Mstyslav Chernov: Yes, there are no explosions on the drone, it’s just the music. So, music is the only thing we could work with, but still okay. I wish I could do both. And the funny story is one day a few months ago, I work in a small café in Kyiv, I just came back, and there is a guy who is editing a film, and I see my footage there. Because you actually buy it from Associated Press. And he edits the film and I’m like, “no, I know that moment.” And I start speaking to him, and he’s like, “oh, man, it’s you, you’re the one who shot it.” He asked me several questions and he said, “I’m making a film about Mariupol.” I said, “well, great, it’s needed. Let’s fill the void.” And he said, “everything’s great, but the sound, you know, we had to work really hard to fix it, add explosions and rocket sounds.” And I was like, “Okay, whatever.”  

Waad Al-Kateab: Any more questions?

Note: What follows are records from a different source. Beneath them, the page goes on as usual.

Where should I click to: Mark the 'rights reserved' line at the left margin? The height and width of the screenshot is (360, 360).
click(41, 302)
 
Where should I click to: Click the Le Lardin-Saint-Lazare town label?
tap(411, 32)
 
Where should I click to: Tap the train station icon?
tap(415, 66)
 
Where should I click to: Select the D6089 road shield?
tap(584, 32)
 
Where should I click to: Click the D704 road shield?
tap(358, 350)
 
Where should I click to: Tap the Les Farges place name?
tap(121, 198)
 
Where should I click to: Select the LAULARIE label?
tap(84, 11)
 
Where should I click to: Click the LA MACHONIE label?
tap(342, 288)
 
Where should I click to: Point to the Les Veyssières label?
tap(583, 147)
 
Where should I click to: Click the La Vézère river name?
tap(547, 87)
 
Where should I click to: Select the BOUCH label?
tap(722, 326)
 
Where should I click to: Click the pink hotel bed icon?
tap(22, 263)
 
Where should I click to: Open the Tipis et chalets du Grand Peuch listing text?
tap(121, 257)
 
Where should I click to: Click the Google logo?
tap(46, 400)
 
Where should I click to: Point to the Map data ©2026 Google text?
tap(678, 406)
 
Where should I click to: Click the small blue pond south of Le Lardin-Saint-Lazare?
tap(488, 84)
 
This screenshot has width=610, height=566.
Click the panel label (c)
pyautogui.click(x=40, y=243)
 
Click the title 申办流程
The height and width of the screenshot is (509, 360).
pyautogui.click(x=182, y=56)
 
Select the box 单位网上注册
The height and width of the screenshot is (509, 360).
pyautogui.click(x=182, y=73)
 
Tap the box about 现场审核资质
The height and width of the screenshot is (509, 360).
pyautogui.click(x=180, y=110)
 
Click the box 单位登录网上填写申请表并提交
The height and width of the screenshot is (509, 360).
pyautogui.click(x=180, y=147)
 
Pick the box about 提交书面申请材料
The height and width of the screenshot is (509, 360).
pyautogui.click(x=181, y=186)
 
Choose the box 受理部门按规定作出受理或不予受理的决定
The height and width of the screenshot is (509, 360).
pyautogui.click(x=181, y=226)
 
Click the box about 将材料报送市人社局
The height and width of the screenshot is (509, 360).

We have time for very quick ones... yes, please. 

Directors UK Member #3: How do you avoid breaking down when dealing with this death on a daily basis after having seen it and then working with it? In the editing specifically of this documentary, how did you make sure it didn’t affect your personal relationships?  

Mstyslav Chernov: Well, honestly speaking, conflict journalism has affected my marriage way before Mariupol happened. That’s just the way this work works, you make sacrifices. But everything’s good, you know, we all understand each other. And I really miss my daughters, I don’t have much time to see them because everything is so active and unfolding. And you can’t avoid breaking down. I guess accepting that is the first step in the work. At the same time, you have to take care of your mental health because you just can’t adequately tell people’s stories, tell human stories if you are mentally unhealthy. So, if you need to, you have to go through a process of consulting and treatment, if you need to. But when things are unfolding very quickly and when you don't stop, everything’s still okay. It’s when the silence is around, that’s when it hits harder. But, the team helps a lot, the trust within the team, the trust within the family, the trust, you know, between you and editors. And also, just the feeling that you’re doing something meaningful. Look, what’s the most horrible thing about all this tragedy that my country or other countries are going through is that we as humans are trying really hard to make sense of war, and it just doesn’t make sense. And this feeling that your loss of a child, or the loss of your city, your home, was meaningless and will not have probably any justice to it, is so devastating. This question of why Marina is asking when Kiril dies, her son, I think that's the main question of the film.  

So, I at least am, you know, we are at least privileged enough to make our choices, to do what we do, to try to find meaning. I think there’s a branch of psychotherapy which is called logotherapy, literally therapy of meaning. When you have something to live for, when you have a meaning, you can overcome anything. So, finding meaning in this work helps me to get through. But, you know, obviously we all have to go through many years of processing. I saw what happens to people from Mariupol, when they go in the cinema and see the film, and I was so afraid it was going to traumatise them, but it actually didn’t. They relived this experience together as a community in a safe environment with the thoughts that their suffering was not forgotten and that collective experience is beginning of a collective therapy, if such a thing is even possible.  

Waad Al-Kateab: We were just talking about this at the end of our previous conversation, because I was telling him that I think especially when you lose something and, you know, I mean, hopefully it’s not going to be for good, but when you lose something for now and you know you can’t be there anymore, it’s like looking at this and feeling that you’re doing something. It’s like you’re bringing back Mariupol in his case, Allepo in my case, and whatever topic you’re working on. But when you take it back in a way that’s like, it’s existed now, no one can, you know, narrate this in a different way. And, like, this itself, it’s really meaningful, yes.